Enfin, G.L. Dianov a montré que cette méthode est aussi utilisable pour mesurer la réparation par excision de base, en tirant partie, là aussi de l’étape de resynthèse d’ADN (Dianov 2003). En effet, la réparation des lésions oxydatives comme la 8-oxoG a été étudiée à partir de lysats cellulaires. Alors que la réparation de cette lésion semble diminuée dans des lysats XPA et XPB, elle est augmentée dans un lysat XPD et CSA (Jaiswal et al., 1998). Ceci renforce l’idée de l’existence d’interactions entre les systèmes BER et NER.

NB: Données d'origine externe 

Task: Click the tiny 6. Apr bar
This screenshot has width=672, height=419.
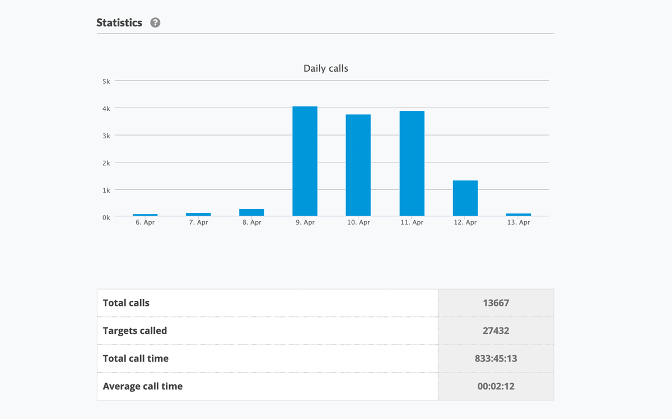Action: click(145, 215)
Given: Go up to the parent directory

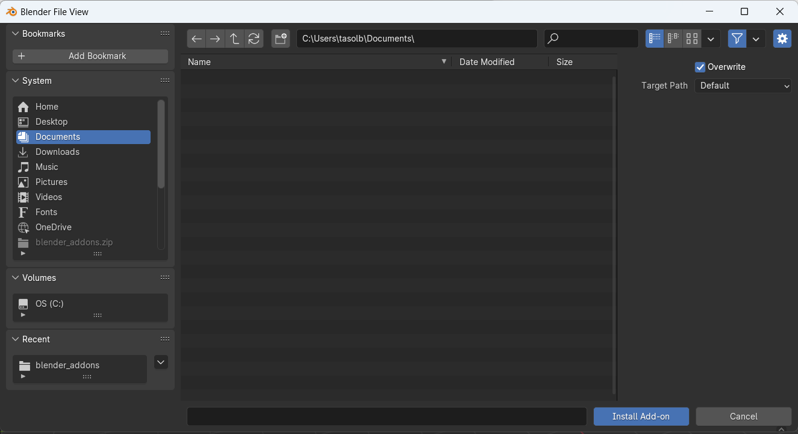Looking at the screenshot, I should 234,38.
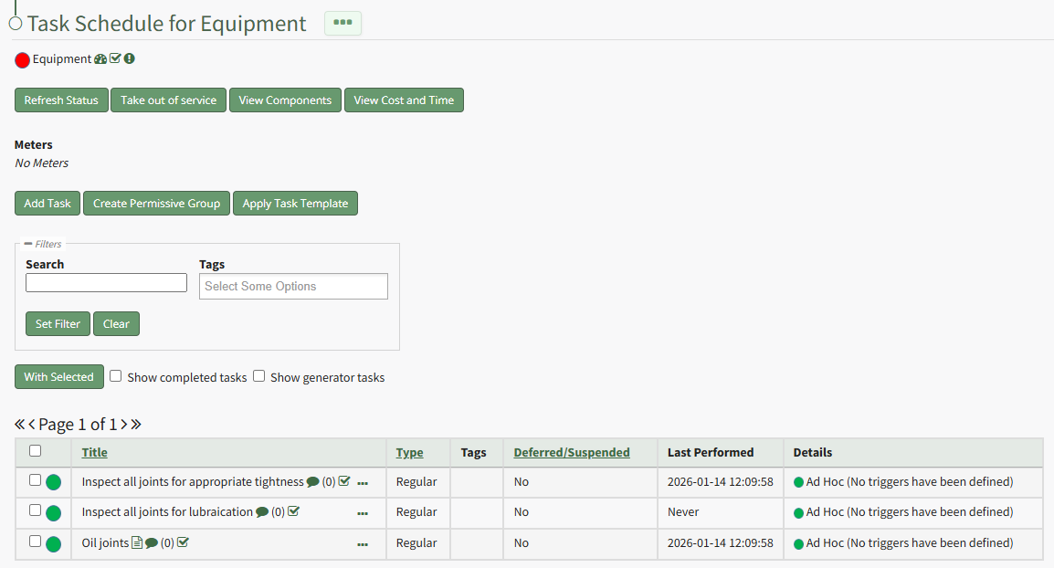Click check-square icon on the tightness inspection task

pyautogui.click(x=344, y=481)
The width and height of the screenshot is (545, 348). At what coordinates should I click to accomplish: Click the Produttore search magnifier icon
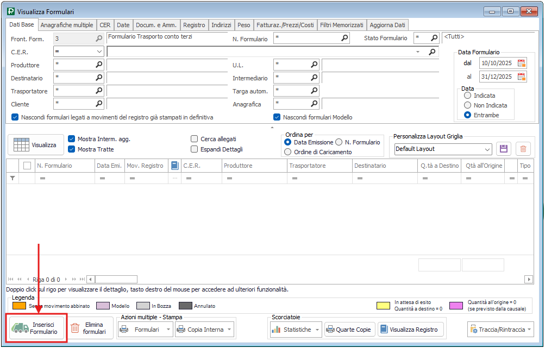(x=99, y=65)
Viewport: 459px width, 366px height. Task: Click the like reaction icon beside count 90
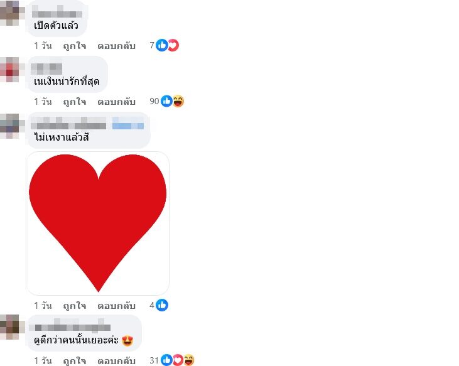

Ce test in vitro à partir de lysat cellulaire, présente l’avantage d’être particulièrement sensible, mais l’utilisation de la radioactivité peut être aussi considérée comme un inconvénient. La structure de l’ADN utilisé lors de telles expériences semble également jouer

un rôle non négligeable. Ainsi, lorsque l’ADN endommagé est « nu », les lysats XPA et témoin présentent les mêmes niveaux d’excision des dimères de thymine (Mortelmans et al., 1976). Cependant, lorsque que l’ADN est sous une forme plus proche de ce qui est trouvé in

vivo (ie. organisation en nucléosome), la réparation des lysats XPA est cette fois-ci diminuée

par rapport au lysat contrôle.

Des tests in vitro, permettant de mesurer uniquement l’excision, ont également été développés ; ces tests s’intéressent principalement aux activités glycosylases de la BER. Le principe est tout d’abord de marquer radioactivement à une de ses extrémités, un oligonucléotide double brin portant une lésion. L’oligonucléotide est ensuite incubé avec des lysats cellulaires ou des enzymes de réparation purifiées. Si au cours de cette étape une excision a lieu, alors l’oligonucléotide portant la lésion est coupé en deux. Une électrophorèse sur gel d’acrylamide dénaturant suivie d’une autoradiographie du gel permettent de conclure quant à l’incision du dommage. Si une incision a eu lieu, deux bandes distinctes seront observées, une correspondant à l’oligonucléotide portant la lésion non excisée, et l’autre correspondant au fragment d’oligonucléotide formé lors de l’excision. Il est alors possible de calculer des rendements réactionnels en quantifiant la radioactivité présente dans chaque bande (Guerniou et al., 2005). En connaissant la quantité d’oligonucléotide excisé et non excisé, le calcul de constantes enzymatiques est également envisageable.

De façon générale, les tests in vitro à partir de lysats cellulaires présentent l’avantage de pouvoir étudier la réparation dans des tissus très différents : tissus humains (fibroblastes, lymphoblastes, lignées HeLa etc.) (Mortelmans et al., 1976; Hansson et al., 1989; Sibghatullah et al., 1989; Calsou et al., 1994; Barret et al., 1996), tissus murins (Coudore et

al., 1997), mais aussi de tester différents compartiments cellulaires en récupérant les protéines

à différents moments de l’extraction (lysats totaux, cytoplasmiques, nucléaires, mitochondriaux) et enfin de tester un grand nombre de types de lésions. De plus, il est assez facile d’étudier l’effet d’addition de molécules, par exemple inhibitrices, aux lysats cellulaires et de tester ensuite leur activité de réparation.